Em meio à expansão do agronegócio e à crescente pressão sobre áreas de preservação, a Reserva Ecológica Porto das Antas, em Jataí (GO), tornou-se símbolo de resistência ambiental. Criada há 25 anos por um grupo de amigos liderado pelo professor de História Marco Antônio Gomes de Carvalho, o Marquinho, a área hoje abriga 171 hectares, dos quais 144 foram recentemente transformados em Reserva Particular do Patrimônio Natural (RPPN), reconhecimento federal que garante sua preservação perpétua.

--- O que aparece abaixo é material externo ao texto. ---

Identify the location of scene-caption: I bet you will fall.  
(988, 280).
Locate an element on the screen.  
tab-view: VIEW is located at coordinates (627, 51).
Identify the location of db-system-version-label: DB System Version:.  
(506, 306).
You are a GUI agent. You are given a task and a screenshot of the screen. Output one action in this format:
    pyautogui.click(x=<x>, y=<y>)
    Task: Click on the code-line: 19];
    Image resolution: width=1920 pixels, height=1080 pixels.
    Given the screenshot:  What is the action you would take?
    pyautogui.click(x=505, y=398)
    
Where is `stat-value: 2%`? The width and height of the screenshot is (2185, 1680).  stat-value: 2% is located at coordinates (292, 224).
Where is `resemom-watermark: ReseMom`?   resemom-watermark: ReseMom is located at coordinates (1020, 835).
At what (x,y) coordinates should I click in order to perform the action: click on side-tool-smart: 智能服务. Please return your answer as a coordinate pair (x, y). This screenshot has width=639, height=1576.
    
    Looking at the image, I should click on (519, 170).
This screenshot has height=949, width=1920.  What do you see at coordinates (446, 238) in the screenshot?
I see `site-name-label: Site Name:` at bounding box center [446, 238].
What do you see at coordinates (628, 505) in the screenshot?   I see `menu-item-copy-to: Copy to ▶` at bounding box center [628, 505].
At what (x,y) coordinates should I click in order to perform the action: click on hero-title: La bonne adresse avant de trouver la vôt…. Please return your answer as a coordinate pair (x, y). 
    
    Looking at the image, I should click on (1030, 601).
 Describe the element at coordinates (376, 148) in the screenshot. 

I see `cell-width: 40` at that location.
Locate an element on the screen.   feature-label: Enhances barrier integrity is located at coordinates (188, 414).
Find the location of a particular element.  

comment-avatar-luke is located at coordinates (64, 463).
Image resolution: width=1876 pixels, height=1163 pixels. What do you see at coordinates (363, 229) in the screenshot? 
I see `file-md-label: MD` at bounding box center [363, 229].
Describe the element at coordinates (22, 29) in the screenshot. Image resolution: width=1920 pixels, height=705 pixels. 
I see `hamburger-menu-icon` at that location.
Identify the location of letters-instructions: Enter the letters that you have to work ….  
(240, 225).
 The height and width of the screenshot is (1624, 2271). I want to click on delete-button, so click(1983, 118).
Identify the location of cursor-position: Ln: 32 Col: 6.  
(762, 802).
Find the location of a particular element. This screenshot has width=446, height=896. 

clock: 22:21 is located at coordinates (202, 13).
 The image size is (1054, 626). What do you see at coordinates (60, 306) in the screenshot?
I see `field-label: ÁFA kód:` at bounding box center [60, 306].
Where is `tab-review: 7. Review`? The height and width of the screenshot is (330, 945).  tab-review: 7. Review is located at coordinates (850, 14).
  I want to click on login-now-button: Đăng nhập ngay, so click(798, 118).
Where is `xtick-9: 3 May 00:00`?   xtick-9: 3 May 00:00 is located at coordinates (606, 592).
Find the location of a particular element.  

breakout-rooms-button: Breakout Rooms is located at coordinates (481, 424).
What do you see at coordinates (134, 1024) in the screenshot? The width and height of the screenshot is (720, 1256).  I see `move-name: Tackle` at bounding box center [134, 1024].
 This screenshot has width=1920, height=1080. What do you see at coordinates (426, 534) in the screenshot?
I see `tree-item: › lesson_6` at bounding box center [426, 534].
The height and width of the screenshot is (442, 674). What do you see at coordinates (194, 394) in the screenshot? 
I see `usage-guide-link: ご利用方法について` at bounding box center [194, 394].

A história da reserva começa muito antes, nas memórias de infância de Marquinho, que viveu parte da infância em uma fazenda cortada pelo Rio Claro, no interior de Goiás, época em que o contato com a natureza ficou marcado. “Eu me apaixonei pela natureza, e embora a gente tivesse uma vida muito simples lá, mas o contato com a natureza, com a água, o rio que passa no fundo da fazenda, chama-se Rio Claro, que passa aqui dentro de Jatai agora, Jatai já incorporou o rio. Antigamente ele ficava a uns 5 quilômetros dele, agora a cidade já chegou. Esse rio passa no fundo da fazenda, que é o maior rio da região, e um ribeirão de água transparente cortava a porta da fazenda, né, leste-oeste, já não sei dizer também. Então é isso, e eu fiquei com essa coisa na cabeça.”
Nos anos 1990, já formado em História e professor no Instituto Federal de Jataí, ele conheceu uma área que reunia as características que sempre sonhou preservar. “Há 25 anos atrás, um paranaense rico, eu jogava bola num campo de futebol dele particular, e ele me falou que estava olhando umas terras que descobriu essa terra lá, que tinha o perfil do que eu queria.”
Sem recursos próprios para comprá-la, mobilizou amigos e ex-colegas de faculdade, formando um grupo que arrecadou o valor necessário. Em 2000, fecharam o negócio e fundaram a Sociedade Ecológica Porto das Antas.
O objetivo inicial era proteger a área contra as ameaças do desmatamento e da especulação imobiliária, que já avançavam sobre a região, pois, se não tivessem comprado a área, hoje ela seria pasto ou estaria tomada por ranchos de luxo na beira do rio, como aconteceu em propriedades vizinhas.
Desde 2017, a reserva é credenciada junto ao Ibama como área de soltura de animais silvestres, recebendo espécies resgatadas, como lobos-guará, onças e, no futuro, antas — animal que dá nome à reserva. O novo projeto do professor prevê a criação de um centro para reabilitação e reintrodução de antas na natureza, com acompanhamento e treinamento para que aprendam a se alimentar e sobreviver sozinhas.
“O nosso turismo será muito específico, será um turismo de observação de pássaros, mas basicamente parcerias com instituições de ensino, Universidade Federal de Jataí, que aqui tem a Universidade Federal, que eu sou professor de História, e daí instituições privadas também que queiram elaborar um plano de pesquisa aprovado pelo nosso Conselho da Sociedade Ecológica Porto das Antas”, explica o professor.
O reconhecimento como RPPN, publicado em decreto federal no fim de 2024, foi uma estratégia para garantir a proteção da área mesmo no futuro. “Então, o Porto das Antas sou eu. Eu morrendo, o Porto das Antas corre risco. Então, o que eu fiz? u que agilizei esse processo da RPPN, porque se eu morrer e se venderem a área, quem comprar não pode desmatar. Eu estou entregando os anéis para salvar os dedos”, explica.






















Apesar do simbolismo, manter a reserva é um desafio constante. Marquinho vive em Jataí e visita o local a cada 15 dias. Sem caseiros fixos e com histórico de furtos, a estrutura ainda é precária. Ele busca recursos públicos e privados para instalar energia solar, câmeras de monitoramento e infraestrutura para pesquisa e educação ambiental.
Mesmo diante das dificuldades, o professor não perde o espírito de luta para lidar com o risco de incêndio – natural ou criminoso-, as ameaças de caçadores e a especulação imobiliária para o turismo de luxo na região. “O fascismo vindo a galope. Um congresso que fez o que fez ontem. Então, eles podem mudar uma lei amanhã e acabar com as FPPNs, entendeu? É isso. Depois da perda e devastação, não tem o que dizer, sabe? Então, é isso, vamos lutando.”
O futuro do Porto das Antas ainda é incerto, mas a história de sua criação revela a força de iniciativas coletivas que, mesmo pequenas frente ao latifúndio e à degradação ambiental, se tornam faróis de resistência — segurando, como diz Marquinho, “a primavera entre os dentes, mesmo em meio à tempestade”.